‘How Is This Even Possible?’: Racial Justice Writing Competition Winner Examines AI’s Impact on Credit Scores

  • By Kayla Molander

“You need money? Borrow it.”

That’s how Jay Esparza Castillo ’24 defines the current financial landscape in the United States in his paper titled “Fair Lending in the Age of AI: Regulations to Combat Discrimination in United States Credit Scoring Systems.”

The paper helped Castillo become the fourth winner of Chicago-Kent College of Law’s A Perfect Union Racial Justice writing competition.

“With inflation, people are reverting to using their credit for things like groceries,” says Castillo, demonstrating the need for ordinary people to have access to a line of credit.

The rise in artificial intelligence has worried Castillo that more consumers may be cut off from that  essential financial lifeline: credit.

“Traditional credit scoring takes into account the number of accounts you have open, your usage, your credit usage, your age, your address, and credit length,” he says. “But with the advent of AI, what a lot of software engineers have developed is a system where it’s going to take into account not only those traditional factors, but also things like your social media usage, your social media communications, as well as your socioeconomic status.”

If algorithms can start to refine consumers’ credit worthiness with such painstaking precision, Castillo makes the case that there is a possibility of discriminatory lending practices.

In his paper, he uses lender ZestFinance as an example.

“Their method involves employing machine learning algorithms to analyze thousands of data points per applicant, including unconventional factors such as the time taken to complete the application and applicants’ interactions with the terms and conditions on
ZestFinance’s application website,” he writes.

That means that people could be approved or denied based on how long they spent reading the terms and conditions of the potential loan.

He compares AI’s credit scoring potential to software that is used in the criminal justice system to determine how likely it is that a person would re-offend once released from prison.

“A lot of the factors that go into it are factors such as their relationship circles, the people who they surround themselves with,” says Castillo. “Who are my friends? Who’s my social circle? What are they posting? What kinds of pictures are they posting? What are the messages they’re insinuating when they’re posting something?”

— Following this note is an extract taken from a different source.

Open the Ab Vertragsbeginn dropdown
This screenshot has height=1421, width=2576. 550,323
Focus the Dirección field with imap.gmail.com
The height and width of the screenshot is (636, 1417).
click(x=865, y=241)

In his paper, Castillo muses about how AI could use social media activity to determine credit worthiness. He highlights how difficult it is to believe that “someone posting a picture of themselves on Facebook or Instagram, showing off their jewelry, fancy dinners, or family lavish trips, could affect their credit score,” he writes in the paper.

Currently, there’s no indication that the major credit bureaus are using AI to determine credit scores, and there are laws in place to prevent discrimination in lending and credit scoring practices. But Castillo worries that lack of transparency in AI algorithms and scoring models could make it difficult to understand if these advanced technologies are leaving certain groups of people in the dust.

“FICO, TransUnion, all the other big corporations, they’re finding ways of refining the way you’re scored,” he says. “It’s a big threat and we have to know how to manage it.”

In the paper, Castillo critiques the current legislative attempts to control AI, but he says that none of them have yet tackled this issue. Castillo presents possible legislation that could confront this head-on before it becomes a problem.

“It comes down to laws being in place so that this technology is being able to be used in an ethical manner,” he says.

Castillo says that winning the prize felt “amazing,” especially considering that he was facing extraordinary obstacles in his personal life at the time he was writing the paper.

In October 2023 he was diagnosed with a brain tumor. Fortunately, the tumor was benign and surgery to remove it was successful. However, Castillo was going through a long, brutal recovery during his final semester at Chicago-Kent when he wrote this paper.

“You have to be thankful for everything that you have, and you learn value everything even more,” he says.

Castillo is currently clerking at Dinsmore’s Banking and Financial Services department, with “associate” status pending his admission to the Illinois Bar.